天文の2009年10月17日の内容はこちら

実習指導

野上大作助教

チューター

大辻賢一(博士課程2回生)
阿南徹(修士課程2回生)

ボランティア

なし

実施場所

花山天文台

実習内容

太陽赤道東西の太陽縁のスペクトルを花山天文台太陽館で観測し、太陽光球起源の鉄吸収線(6302.499Å)のドップラー効果による波長のずれを測定し太陽の自転速度を調べる。 今回は曇りだったため前回のデータを用いて解析した。

プログラミング言語IDLを使ってスペクトル解析
プログラミング言語IDLを使ってスペクトル解析


みんな真剣
みんな真剣


定規を使って鉄吸収線の本来の波長からのずれを調べた
定規を使って鉄吸収線の本来の波長からのずれを調べた


受講生の感想

  • 太陽の自転速度を求めるというテーマで、太陽のスペクトルのデータの解析をしました。
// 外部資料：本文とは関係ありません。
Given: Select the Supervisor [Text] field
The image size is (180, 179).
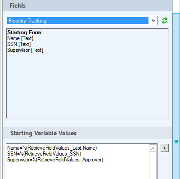Looking at the screenshot, I should click(x=25, y=50).
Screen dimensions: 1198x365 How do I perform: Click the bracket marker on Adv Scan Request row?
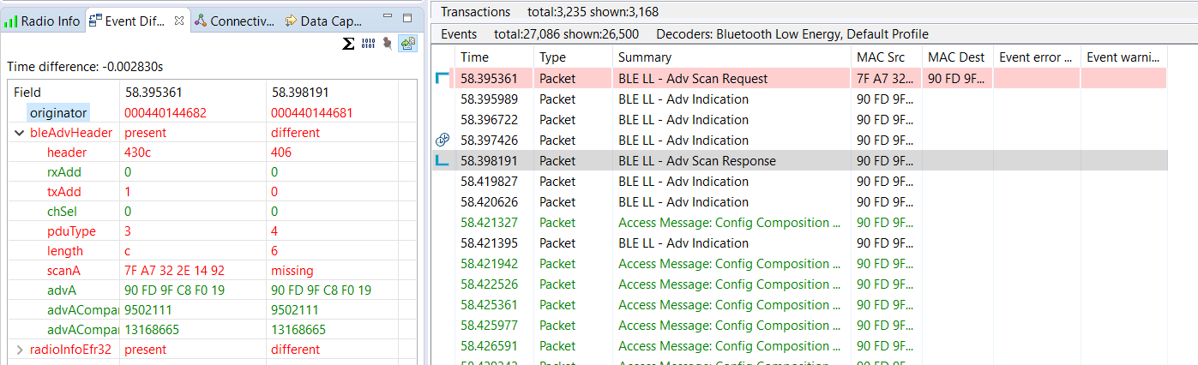pyautogui.click(x=442, y=78)
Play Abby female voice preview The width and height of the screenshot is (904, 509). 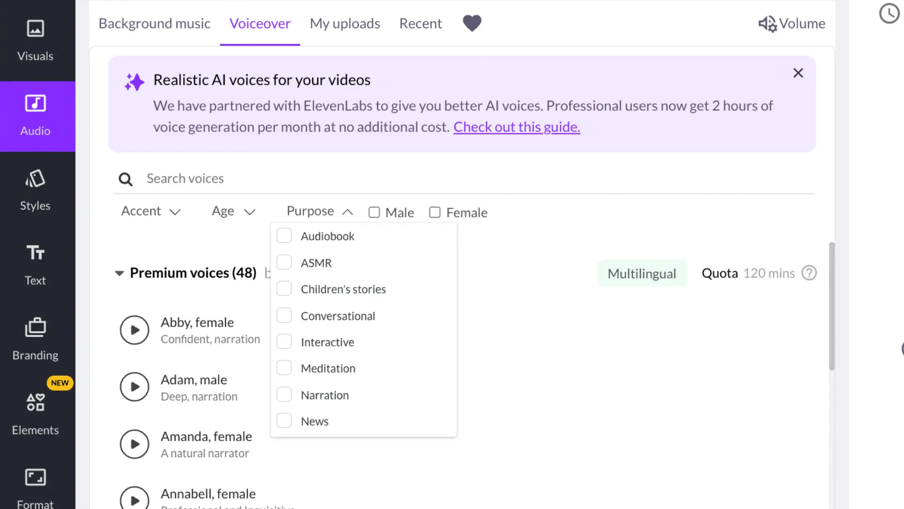(x=134, y=330)
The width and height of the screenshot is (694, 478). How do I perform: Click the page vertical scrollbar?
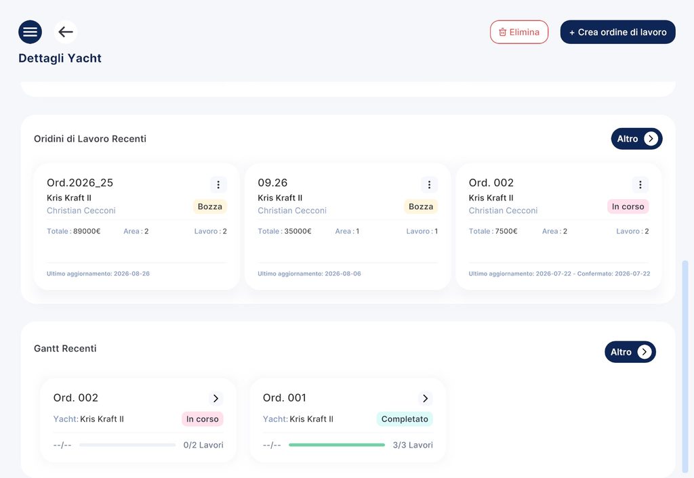pyautogui.click(x=685, y=367)
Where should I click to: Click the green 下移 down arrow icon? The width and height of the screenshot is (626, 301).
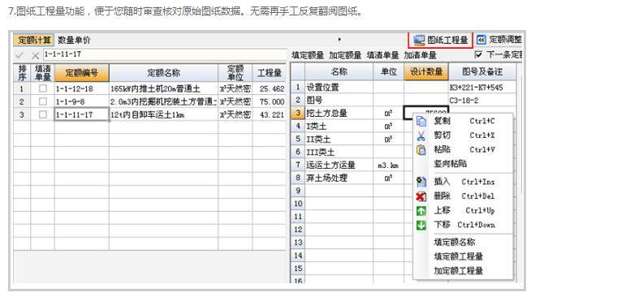(421, 225)
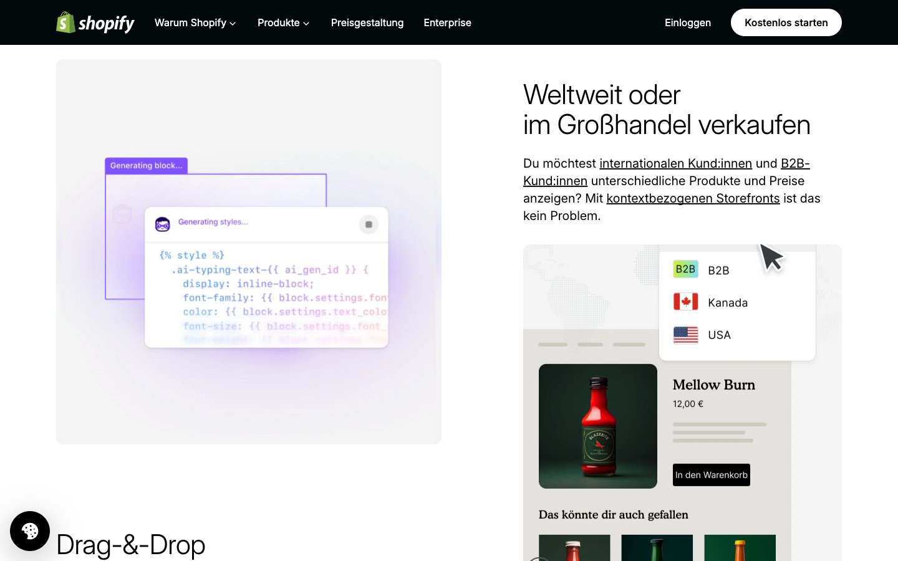Viewport: 898px width, 561px height.
Task: Click the stop button in Generating styles panel
Action: (369, 224)
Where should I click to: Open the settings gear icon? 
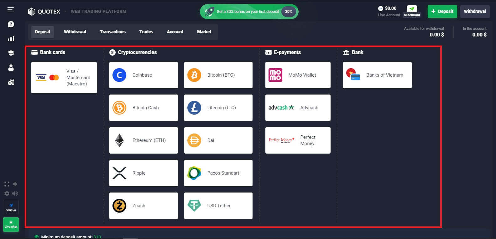pos(7,193)
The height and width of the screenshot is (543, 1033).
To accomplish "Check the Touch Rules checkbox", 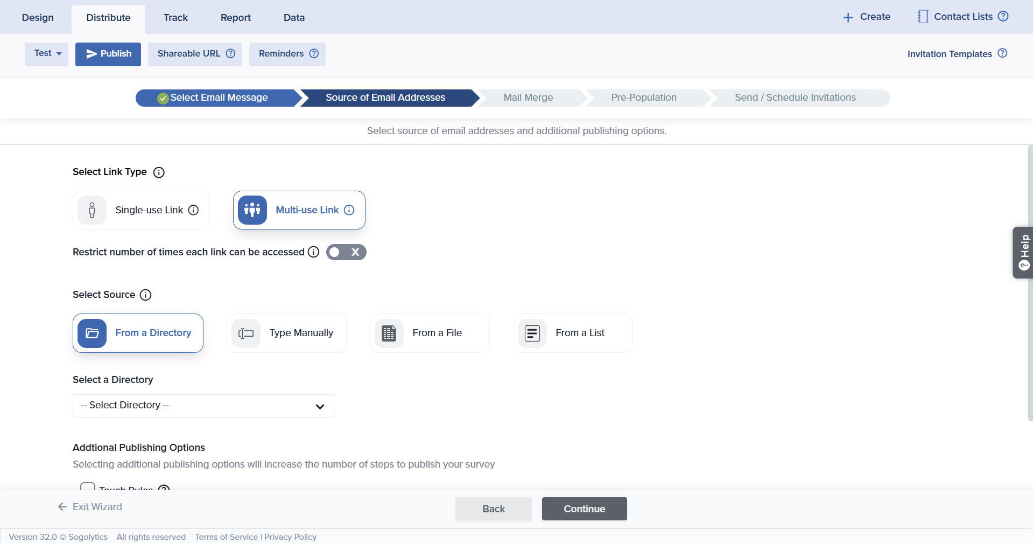I will click(87, 487).
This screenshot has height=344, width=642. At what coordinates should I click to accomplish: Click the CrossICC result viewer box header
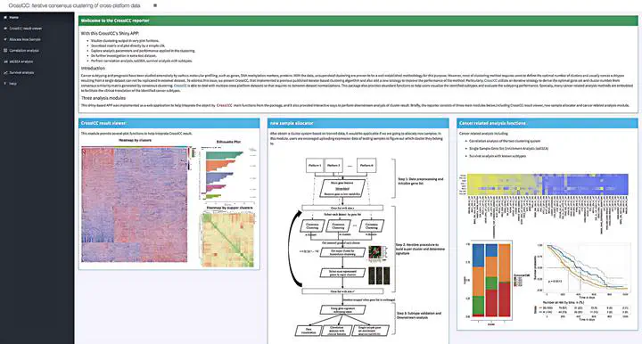point(169,123)
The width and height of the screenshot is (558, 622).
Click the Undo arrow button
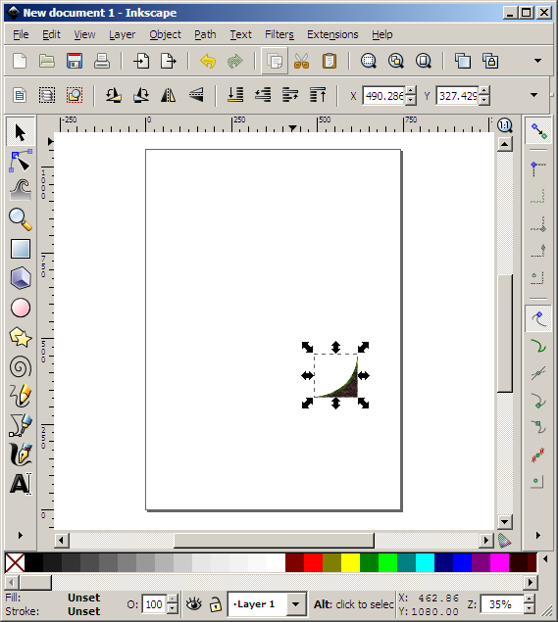click(208, 61)
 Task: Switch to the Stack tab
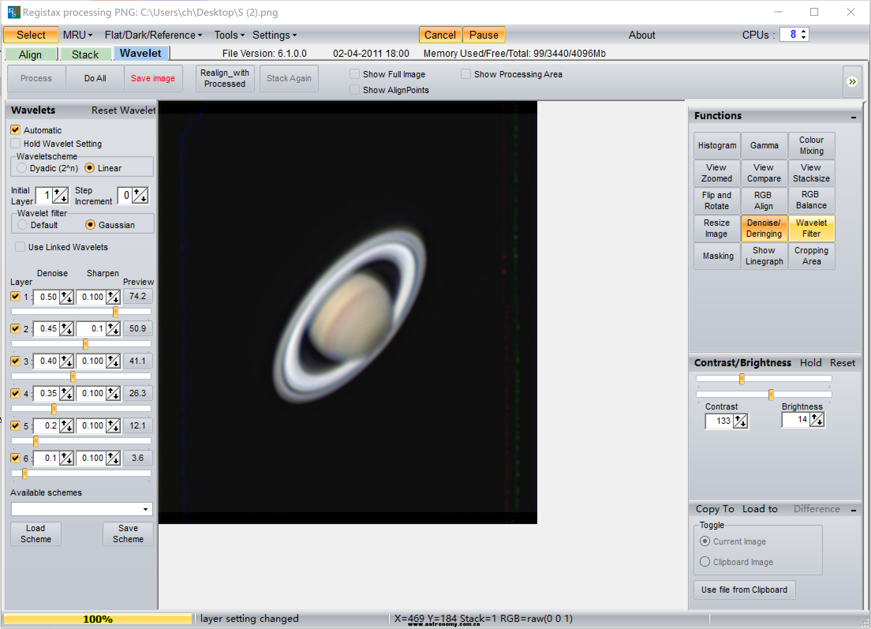(x=85, y=54)
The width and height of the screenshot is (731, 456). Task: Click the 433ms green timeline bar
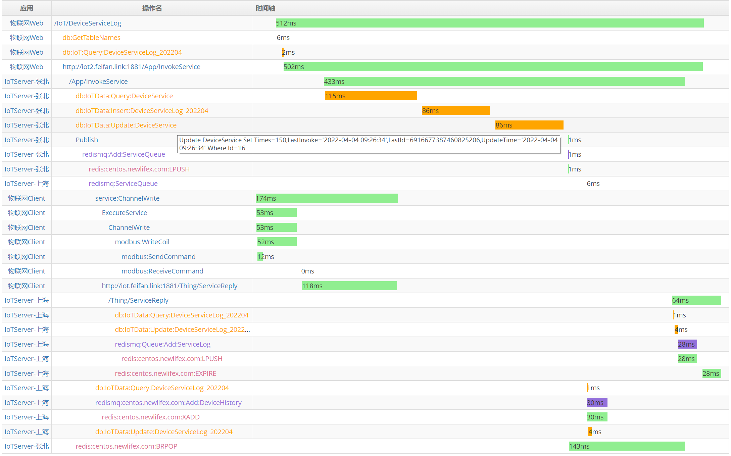(504, 82)
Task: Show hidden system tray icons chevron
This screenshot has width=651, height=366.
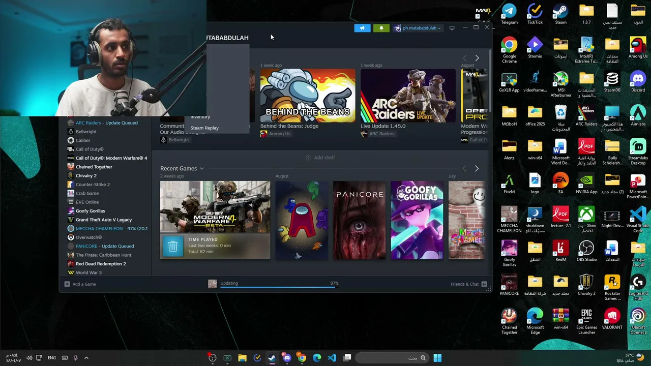Action: click(x=86, y=358)
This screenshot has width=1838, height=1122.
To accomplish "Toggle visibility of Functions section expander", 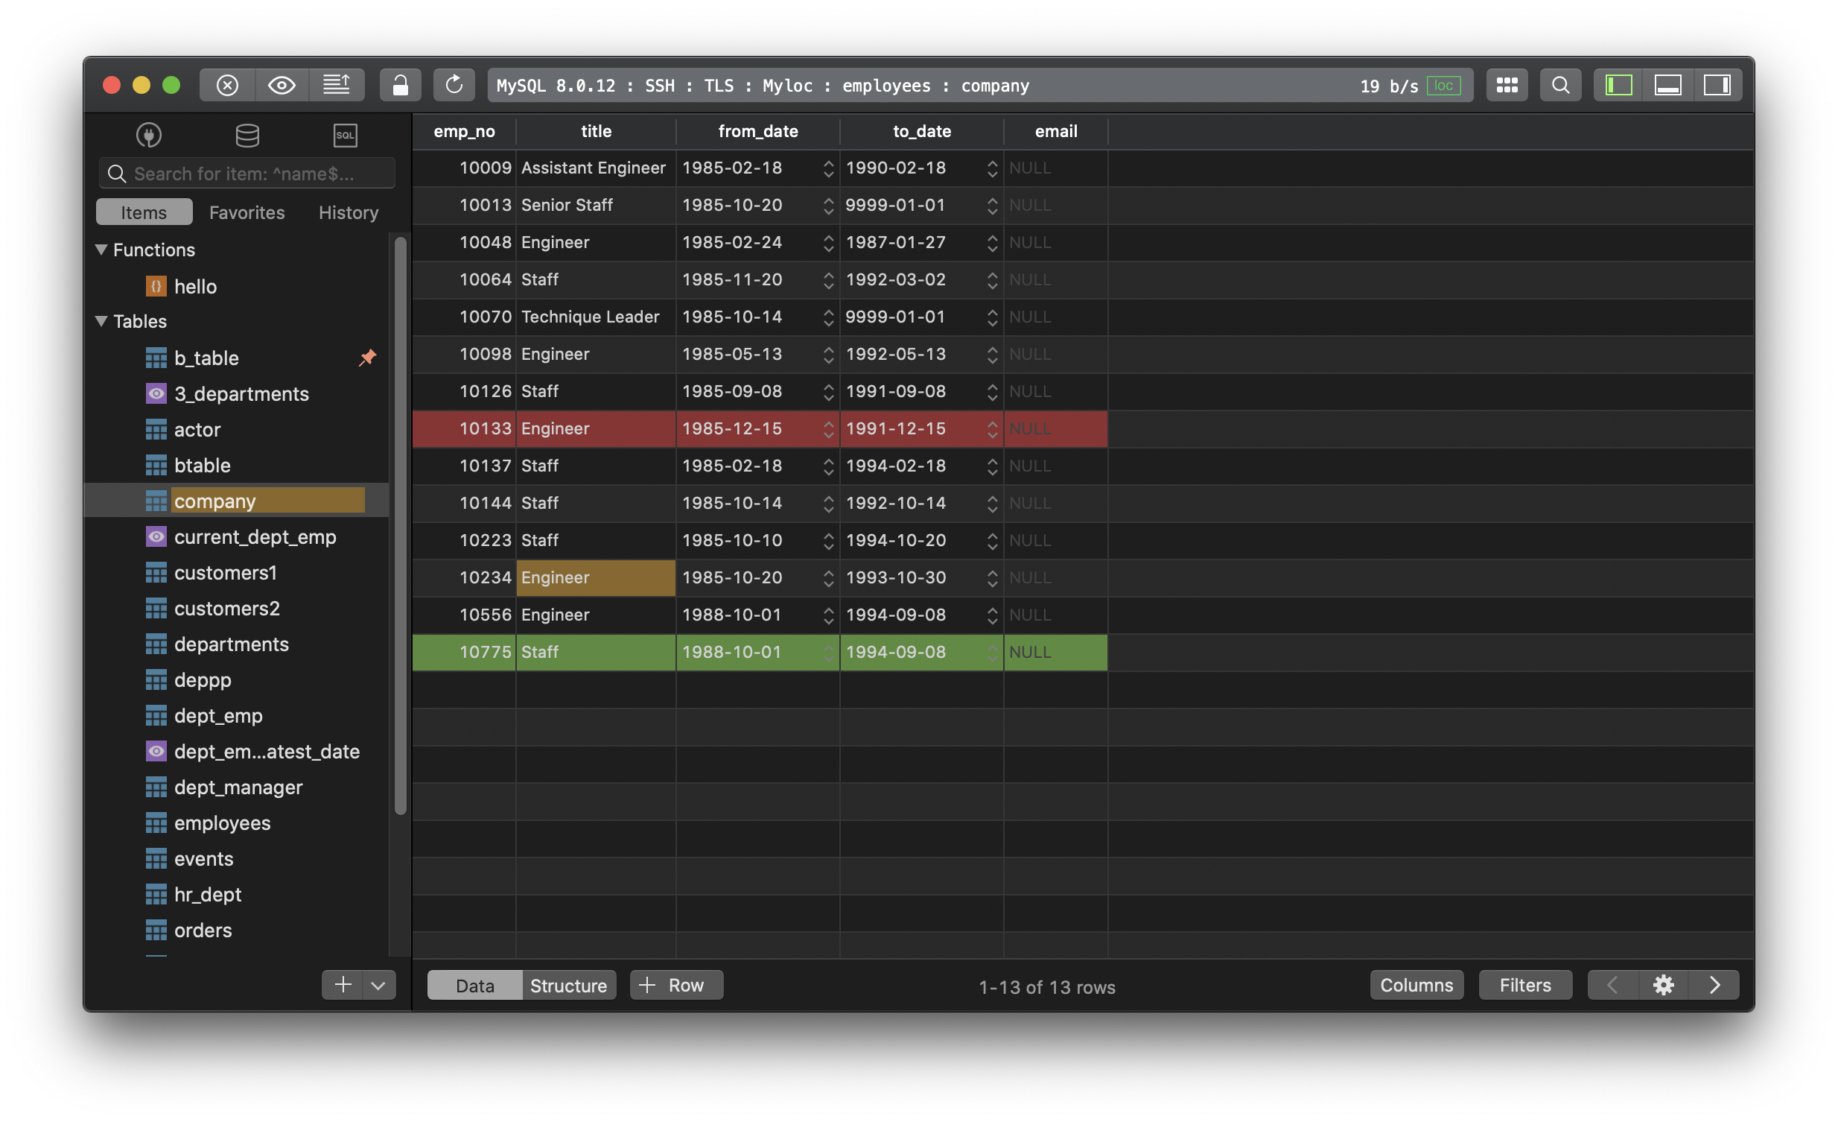I will (x=103, y=248).
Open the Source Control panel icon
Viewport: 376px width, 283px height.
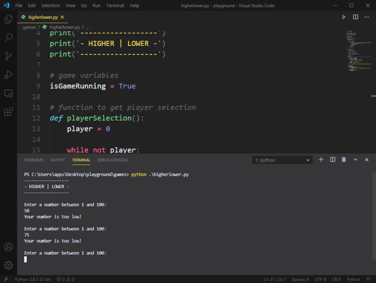point(8,56)
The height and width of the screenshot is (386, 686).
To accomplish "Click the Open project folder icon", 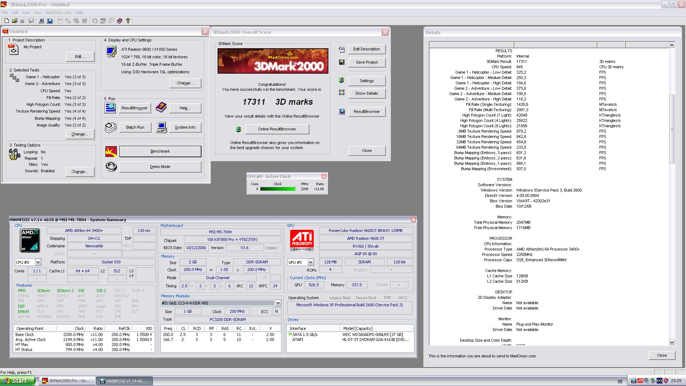I will [15, 21].
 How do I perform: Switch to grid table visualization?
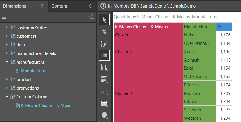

今まで太陽が自転しているなんてこともあまり知らなかったのですけど、太陽の光を観測するだけで、どんなふるまいをするのか、ということまで分かると知ってとても驚きました。天文学のすごさを知るとともに、自分達が観測したデータを使って自転速度が求められた時はすごいうれしかったので、天文を研究することの楽しさの一端にでも触れられたような気がします。
  • 天気が悪く実際に太陽が観測できなかったのが、少し残念だった。太陽のスペクトルの色にはやはり炎色反応が若干関係しているのだと分かりすっきりした。質問に非常に丁寧に答えて下さり嬉しかった。光のドップラー効果の計算は少々難しかった。もっと数学を勉強しようと反省した。計算には太陽の「重力赤方偏移」や「地球の自転によるドップラー効果」などといった要因も考えなくてはいけないというのが大変だと思った。光の波長が長いのが赤、短いのが青だからそれにちなんでグラフが左に行くのを Blue Shift,右の行くのを Red Shiftと呼ぶというのが面白かった。次回はELCAS全体での宿泊でしかもプレゼンテーション等があるそうで少し心配であるが、せっかくの機会なので楽しみたいと思う。